Une fois les ambitions atteintes, cela va « permettre de nous faire désirer et nous faire visiter », avec « très certainement des gens qui n’ont pas atteint notre niveau (et) qui vont venir voir comment l’ONI Burkina travaille ».

« Continuez à être performants », s’est-il adressé aux agents de l’office. A l’écouter au fil de son intervention, son encouragement à leur endroit cache autre chose. Cette chose, c’est le degré d’investissement des agents de l’Etat dans leur travail qu’il espère voir engagés « à faire comme » eux. « Dans la plupart des administrations, déplore le ministre d’Etat, on n’a pas la possibilité de mesurer la part contributive des agents ». Ce qui n’empêche qu’ « il y en a qui bossent beaucoup » avec à côté  des « fainéants », a qualifié Simon Compaoré avant de placer un « excusez-moi du terme » et d’ajouter : « il faut appeler un chat, un chat ».

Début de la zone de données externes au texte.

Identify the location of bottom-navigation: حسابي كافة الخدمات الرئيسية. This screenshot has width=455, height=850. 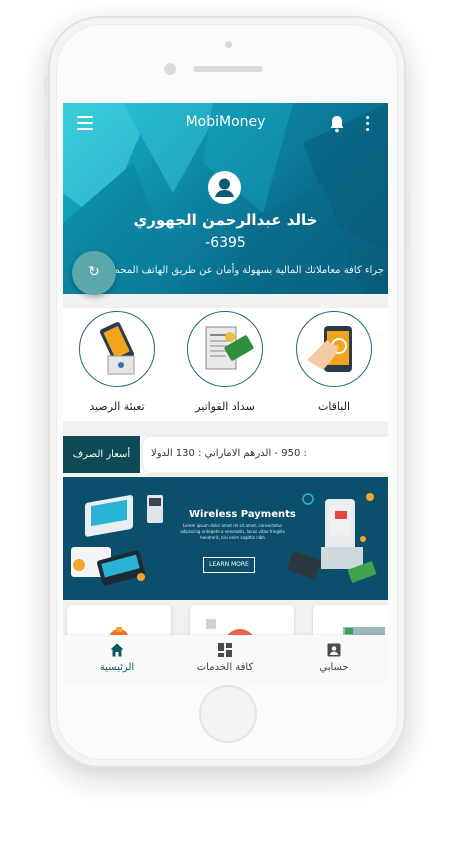
(226, 660).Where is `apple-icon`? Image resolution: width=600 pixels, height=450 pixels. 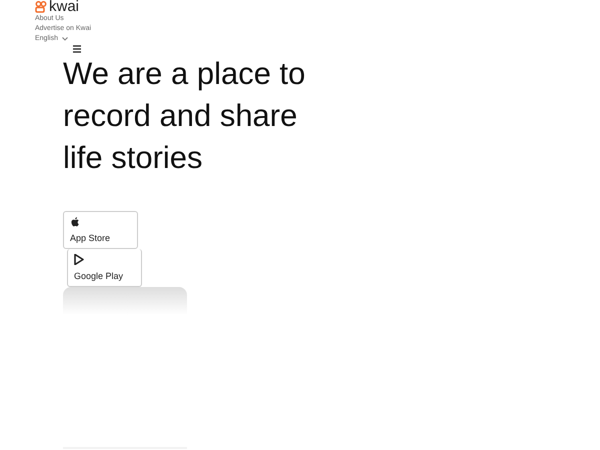
apple-icon is located at coordinates (75, 222).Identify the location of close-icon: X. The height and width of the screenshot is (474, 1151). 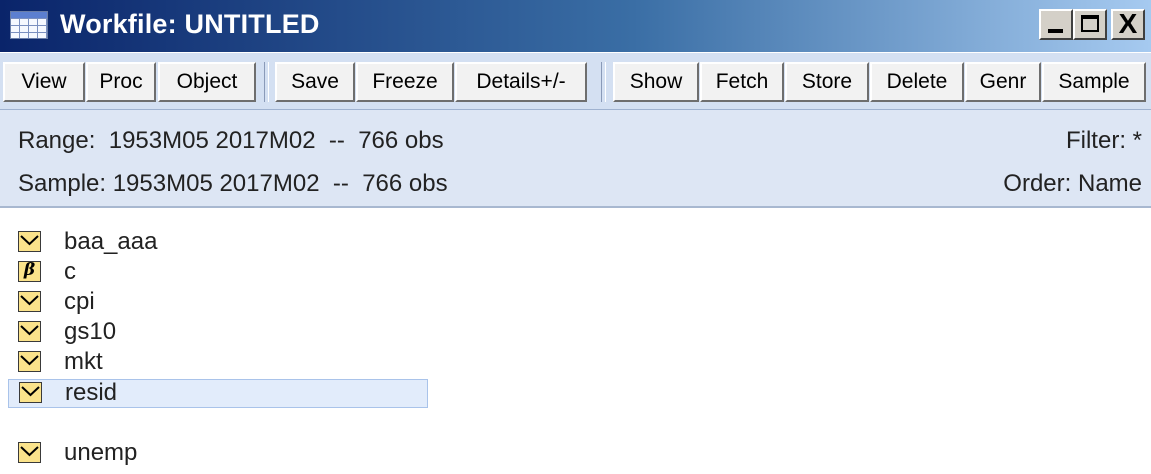
(1128, 24).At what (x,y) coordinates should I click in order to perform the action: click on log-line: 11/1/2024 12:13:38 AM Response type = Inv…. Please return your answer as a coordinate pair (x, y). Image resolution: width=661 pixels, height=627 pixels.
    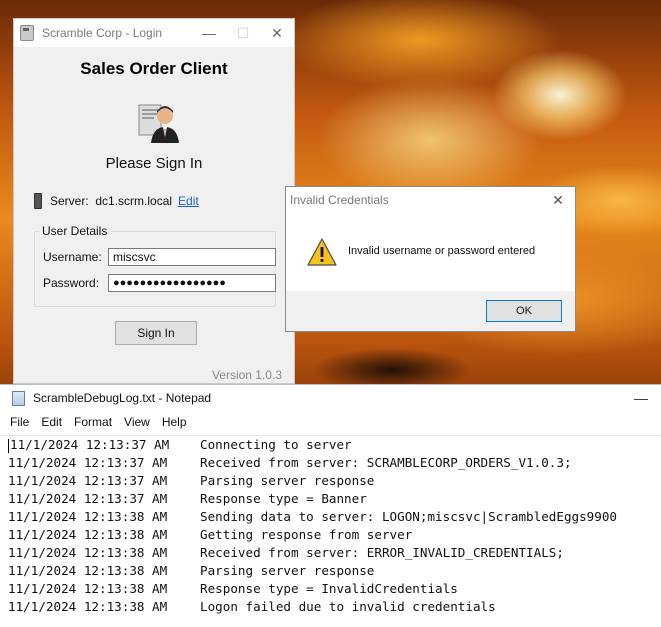
    Looking at the image, I should click on (334, 589).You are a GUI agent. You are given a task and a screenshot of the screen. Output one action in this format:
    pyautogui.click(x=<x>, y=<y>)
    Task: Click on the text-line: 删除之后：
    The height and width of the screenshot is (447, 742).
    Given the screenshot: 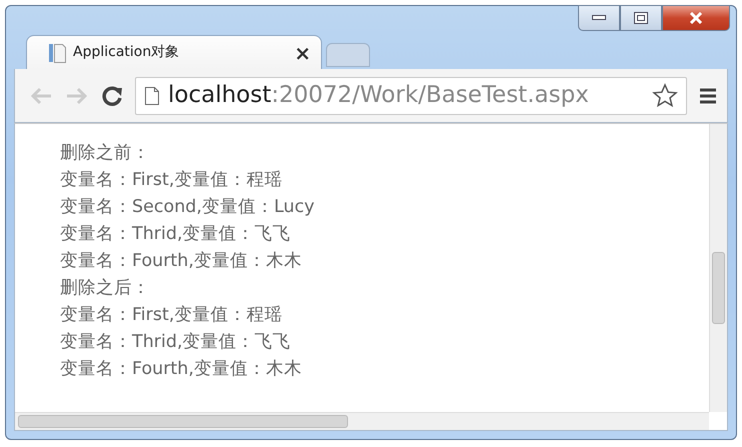 What is the action you would take?
    pyautogui.click(x=105, y=288)
     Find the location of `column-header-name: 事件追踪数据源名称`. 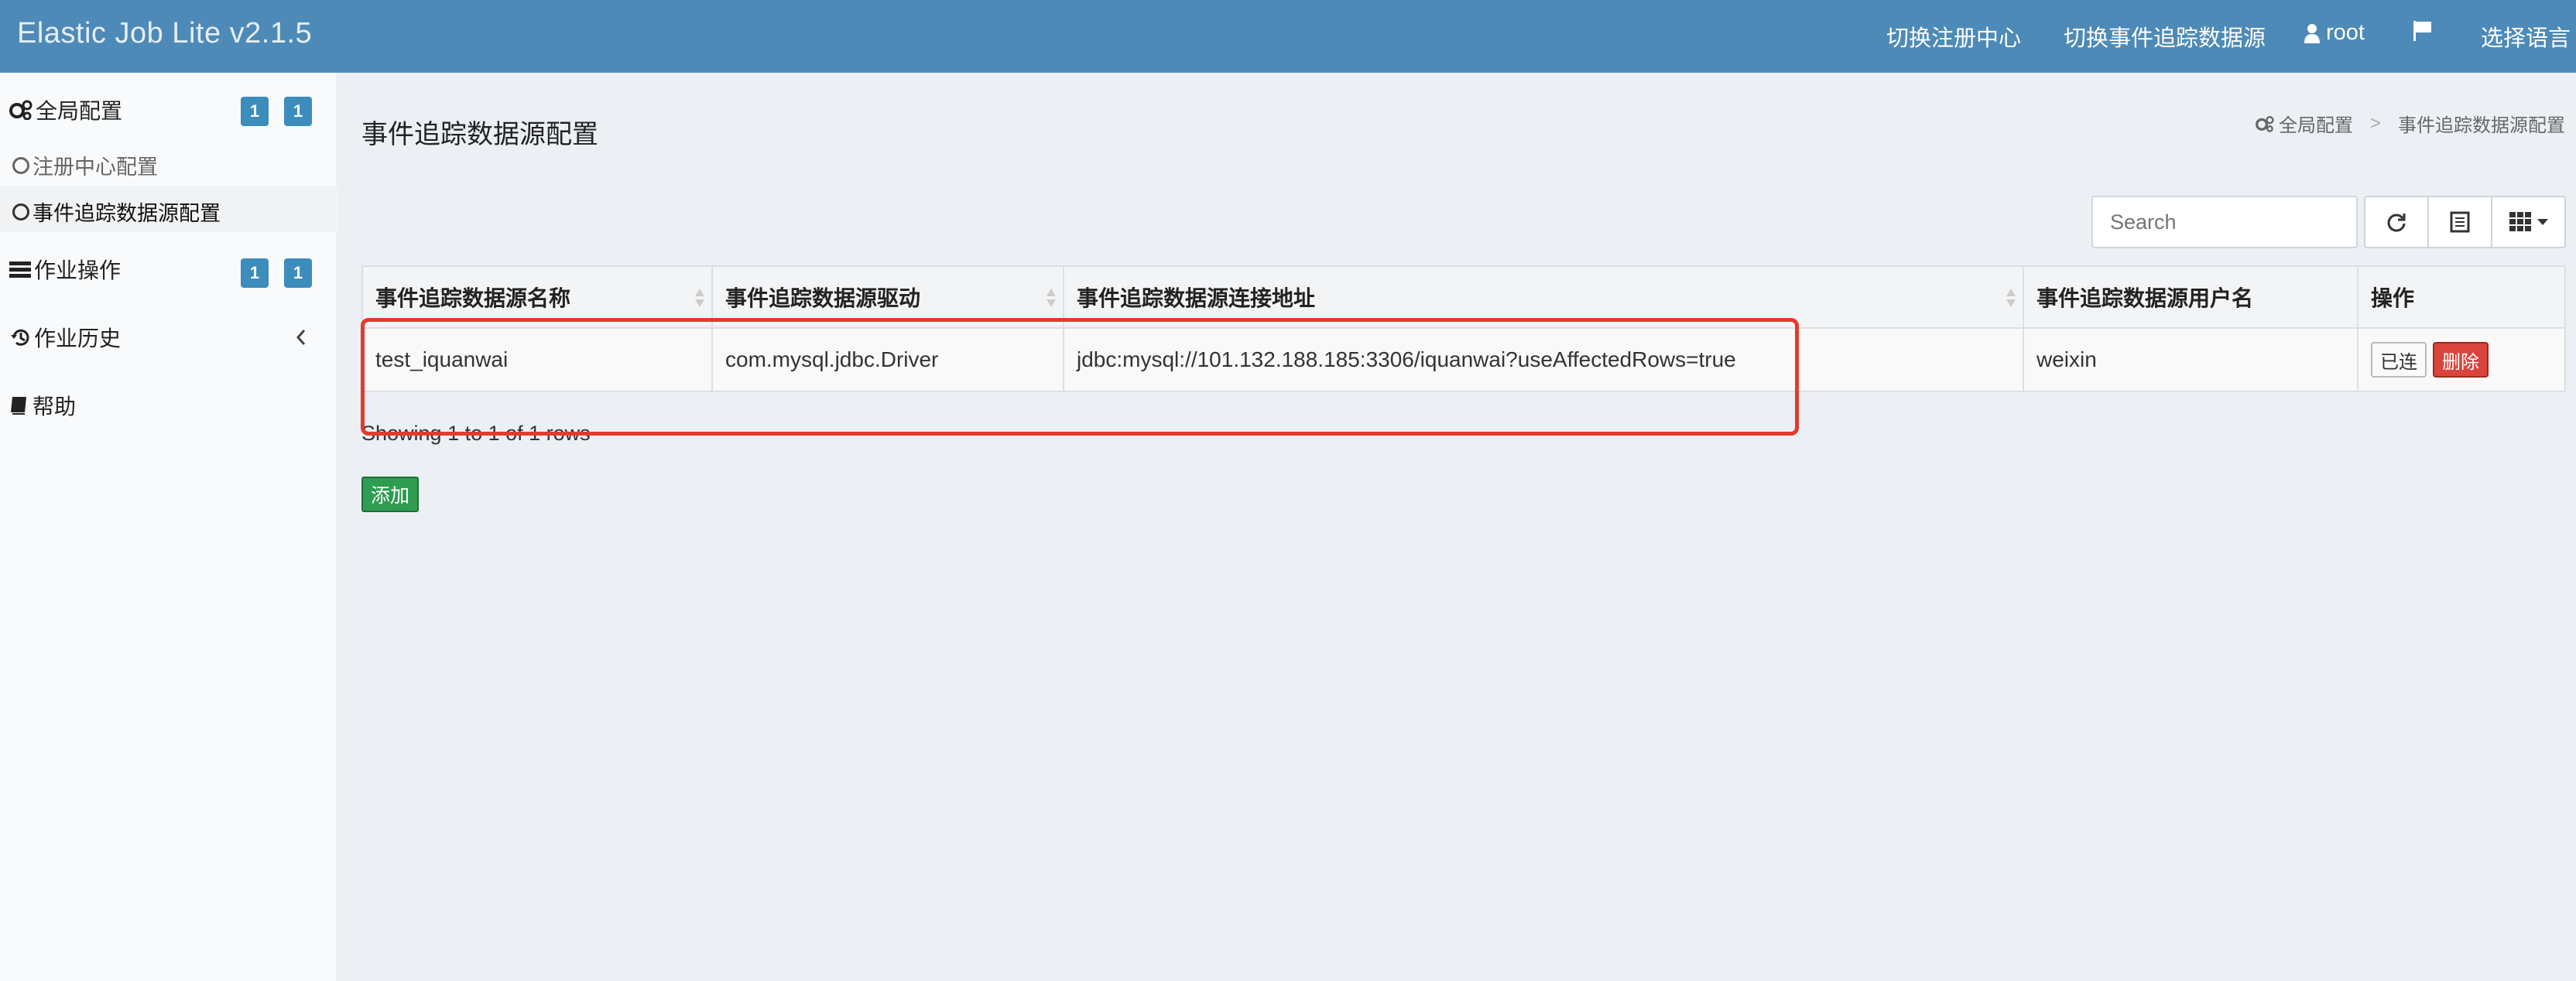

Face à ce constat, il souhaite l’instauration d’un autre modèle de rémunération basé uniquement sur le mérite. « Pour moi, ceux qui bossent beaucoup, ils devaient gagner beaucoup. Ceux qui sont fainéants devaient gagner peu ». Pour lui, c’est tout aussi « clair ». « C’est pour cela, j’aime le système américain. C’est au rendement », envie Simon Compaoré.

Avec ce système, développe-t-il, quand vous êtes bons, on sent que vous êtes bons sur tous les niveaux. Et cela ne se passe « pas seulement au niveau boulot mais au niveau de la récompense », a-t-il poursuivi. De l’autre, il y a le système français qui est le « salariat » avec à la fin du mois « ton salaire »  que « nous avons adopté ». Le résultat au finish : « Tu bosses beaucoup, tu bosses peu, vous avez le même salaire ».

Pour le ministre d’Etat, « ce n’est normal » et cela, « il va falloir qu’un jour, on puisse faire bouger les lignes pour amener tout le monde vers le haut, pas vers le bas », envisage Simon Compaoré. Ajoutant une petite dose d’humour, le ministre d’Etat évoque son statut de « retraité » « libre » qu’« on ne peut plus sanctionner » et sur lequel « l’administration n’a plus pion » parce qu’il est « déjà out ». Son poste de ministre qu’il occupe ? « C’est momentané ».